Per quanto riguarda invece la stessa Russia, all’Unione russa del frumento fanno notare che, tra luglio 2022 e giugno 2023, la Russia ha esportato la cifra record di 60 milioni di tonnellate di cereali, di cui 47 milioni di frumento, mentre nella campagna agricola 2021-2022 ne aveva esportato solo 38 milioni, con ricavi nel 2022 – a detta del Ministero dell’Agricoltura – pari a 41 miliardi di dollari.
«Gli acquirenti continueranno a ricevere il nostro grano, come prima, anche dopo la fine dell’accordo. Tutti gli obblighi contrattuali saranno rispettati», dicono all’Unione degli esportatori di cereali.
L’accordo del grano, tra le altre cose, aveva fatto crollare i prezzi mondiali dei prodotti alimentari. «Anche un’analisi superficiale suggerisce che lo scoppio delle ostilità in Ucraina aveva provocato un significativo aumento dei prezzi alimentari sul mercato mondiale», afferma Maksim Maksimov, dell’Università “Plekhanov” di Mosca.
A marzo 2022 «l’indice composito dei prezzi FAO era salito a 160 punti; per cereali e oli vegetali era stato stimato rispettivamente in circa 170 e 210 punti. Poi, dopo l’avvio dell’accordo, il livello dei prezzi ha iniziato a diminuire e nel giugno 2023 il valore medio dell’indice FAO dei prezzi dei cereali era di 126,6 punti».
L’esportazione di fertilizzanti minerali è diminuita di circa il 15% a causa delle sanzioni; ma, nel 2023, la Russia sta gradualmente ripristinando l’export di fertilizzanti e già quest’anno può raggiungere livelli di offerta paragonabili ai record del 2021, quasi 38 milioni di tonnellate.
Ancora Marat Baširov sostiene che, nell’anno trascorso, non si è trattato di «alcun “accordo del grano”. C’è stata la Black Sea Grain Initiative. Un accordo è quando tutte le parti che lo stipulano ottengono un vantaggio.

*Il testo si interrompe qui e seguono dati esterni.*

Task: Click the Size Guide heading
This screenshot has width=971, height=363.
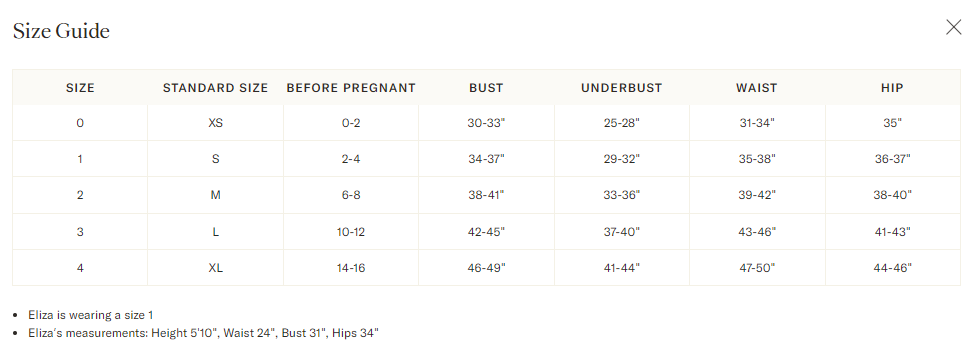Action: [x=61, y=30]
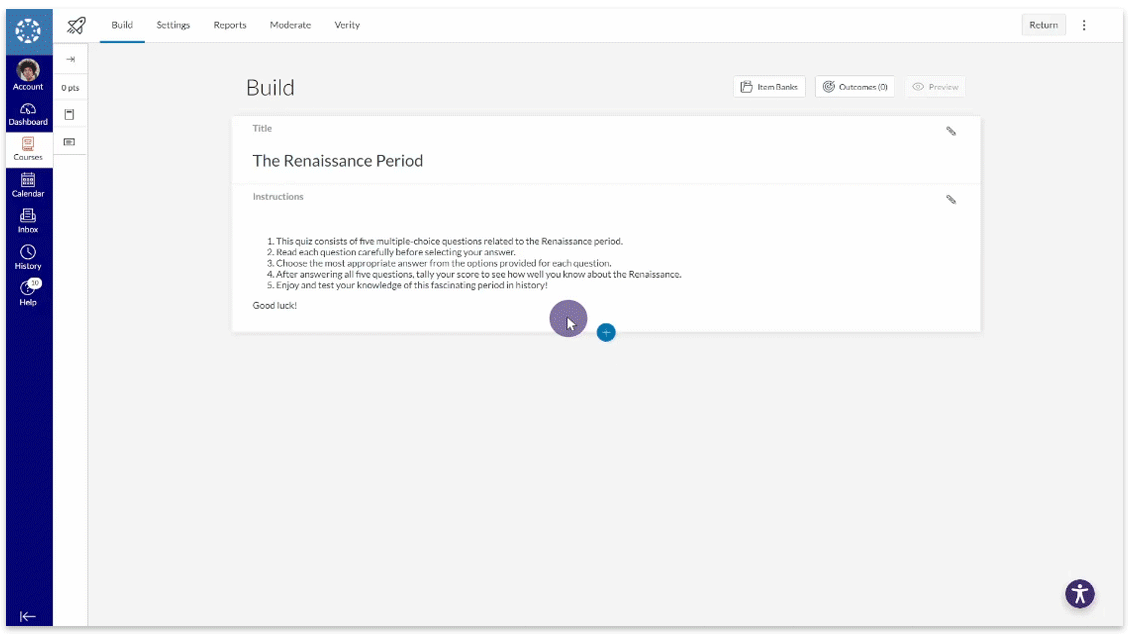
Task: Open the three-dot options menu
Action: 1084,25
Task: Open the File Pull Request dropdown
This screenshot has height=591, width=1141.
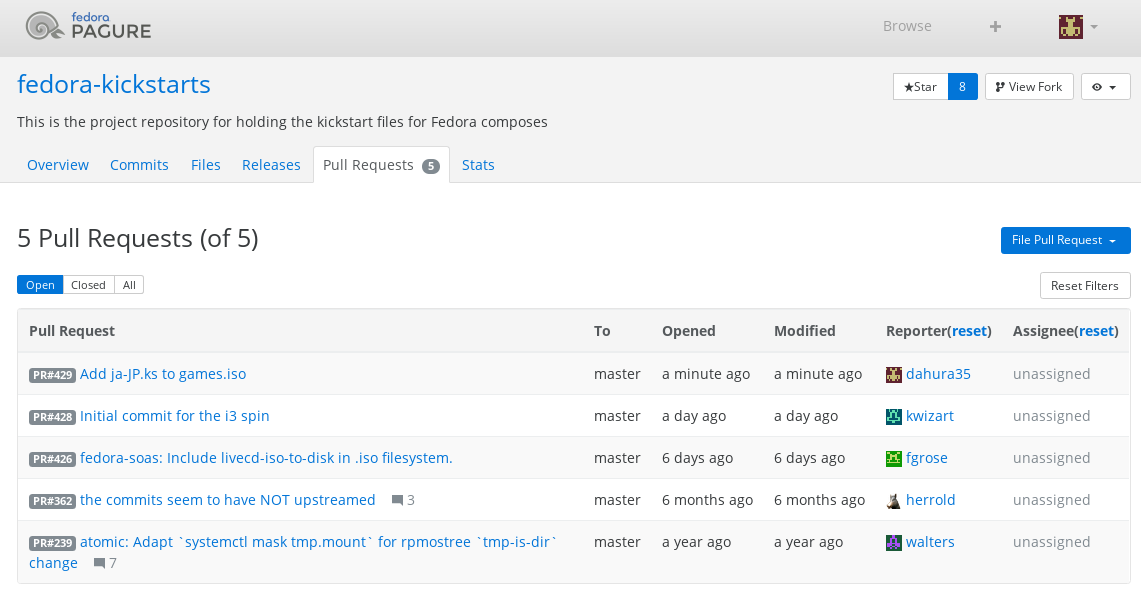Action: point(1065,240)
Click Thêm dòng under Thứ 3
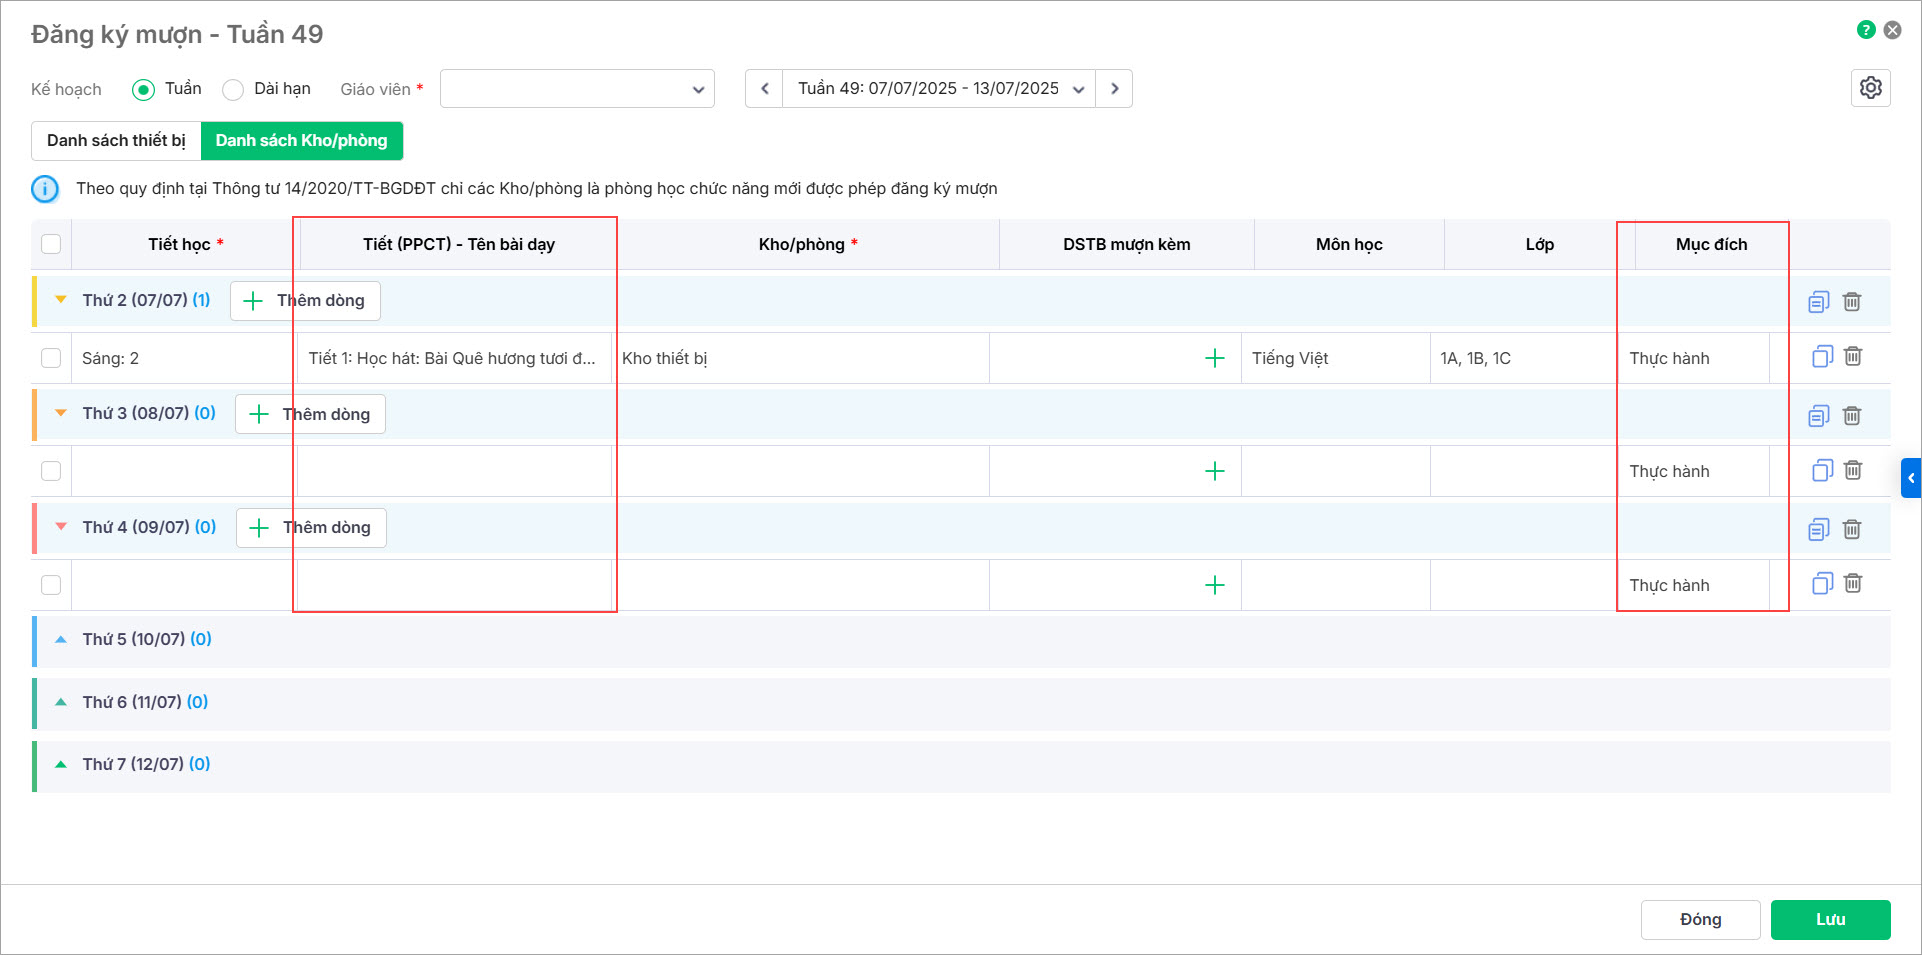 click(310, 414)
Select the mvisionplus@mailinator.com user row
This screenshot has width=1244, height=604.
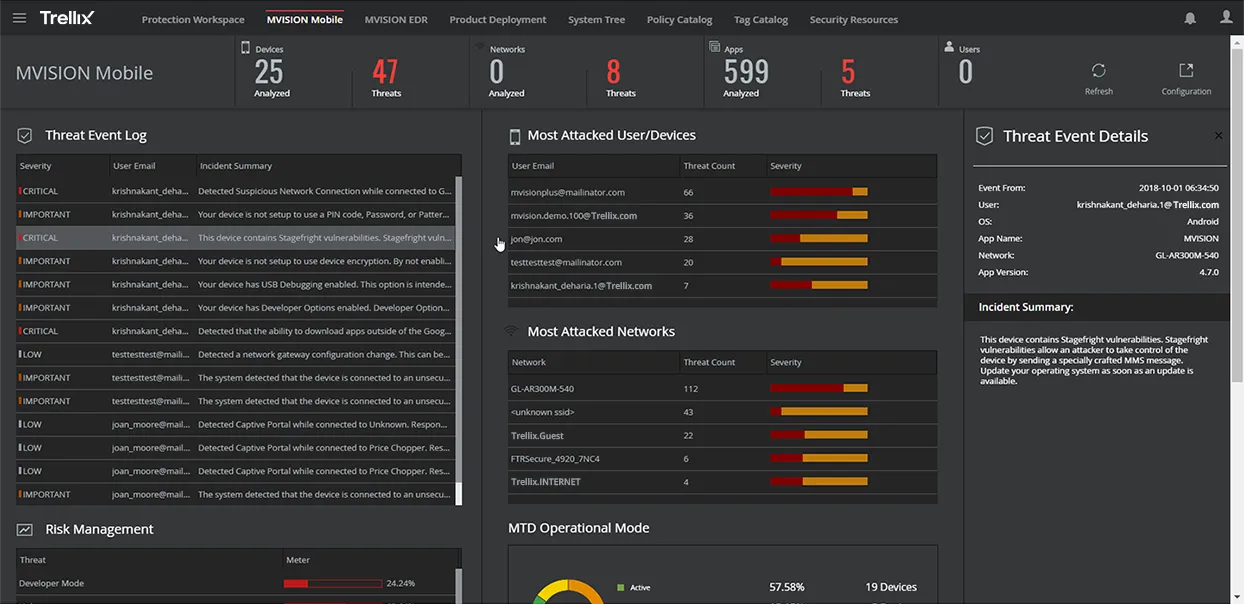point(567,192)
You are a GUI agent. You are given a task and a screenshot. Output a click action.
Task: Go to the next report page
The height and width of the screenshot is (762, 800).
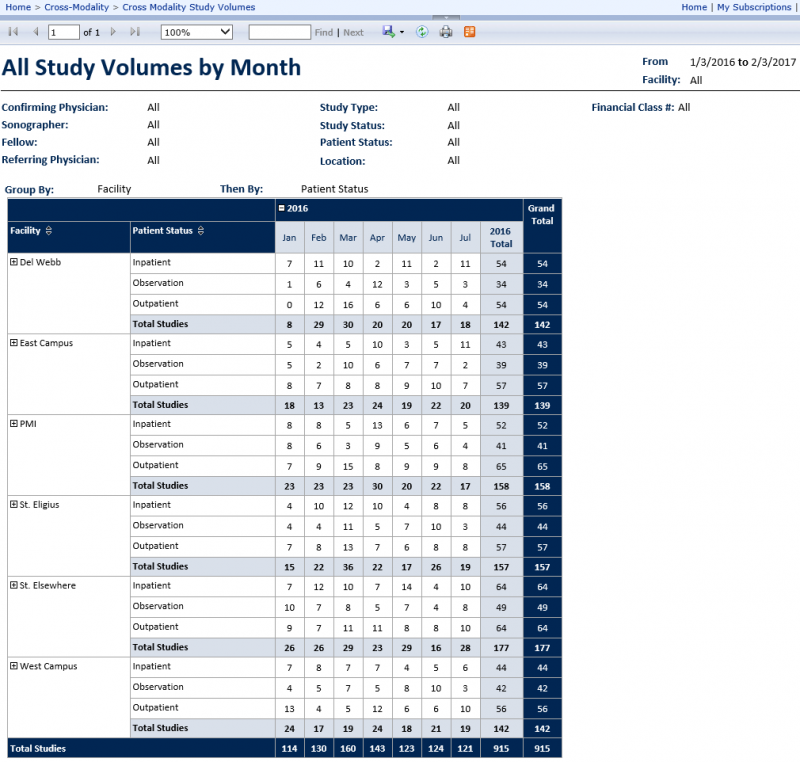113,32
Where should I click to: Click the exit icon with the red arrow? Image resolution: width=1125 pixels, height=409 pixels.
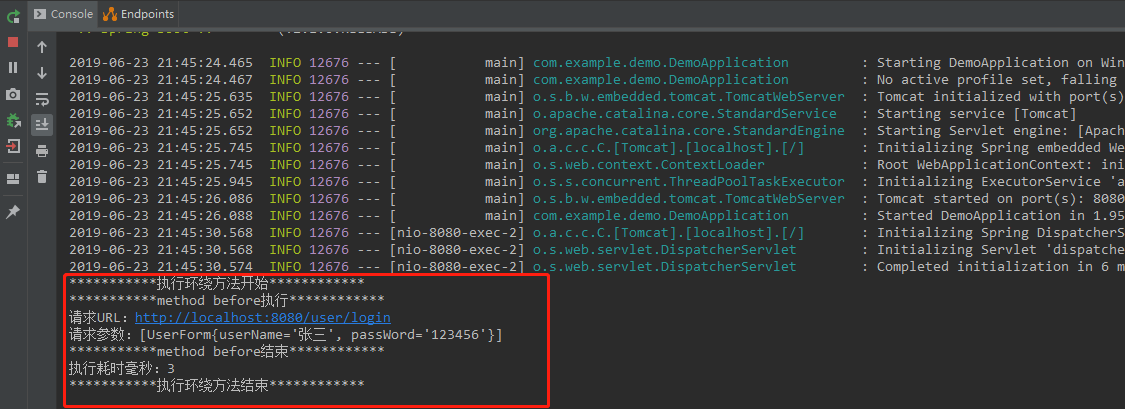(x=13, y=146)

Per un anno abbiamo offerto l’opportunità di esportare grano da tre porti ucraini.
Ci è stato promesso il collegamento ai sistemi SWIFT per effettuare pagamenti per i nostri prodotti agricoli, l’esportazione dei nostri fertilizzanti, anche attraverso il condotto dell’ammoniaca fino a Odessa, e l’opportunità di esportare grano russo con l’assicurazione per le navi». Ma nulla di tutto questo è stato fatto.
Sembra che troppo spesso, a Ovest, le richieste russe di accordo reciprocamente vantaggioso e gli ammonimenti di Mosca, vengano platealmente e provocatoriamente ignorati. Nel caso in questione, sarà curioso vedere come Washington e Bruxelles si arricchiranno di contrabbando, accusando Mosca di “affamare i paesi poveri”.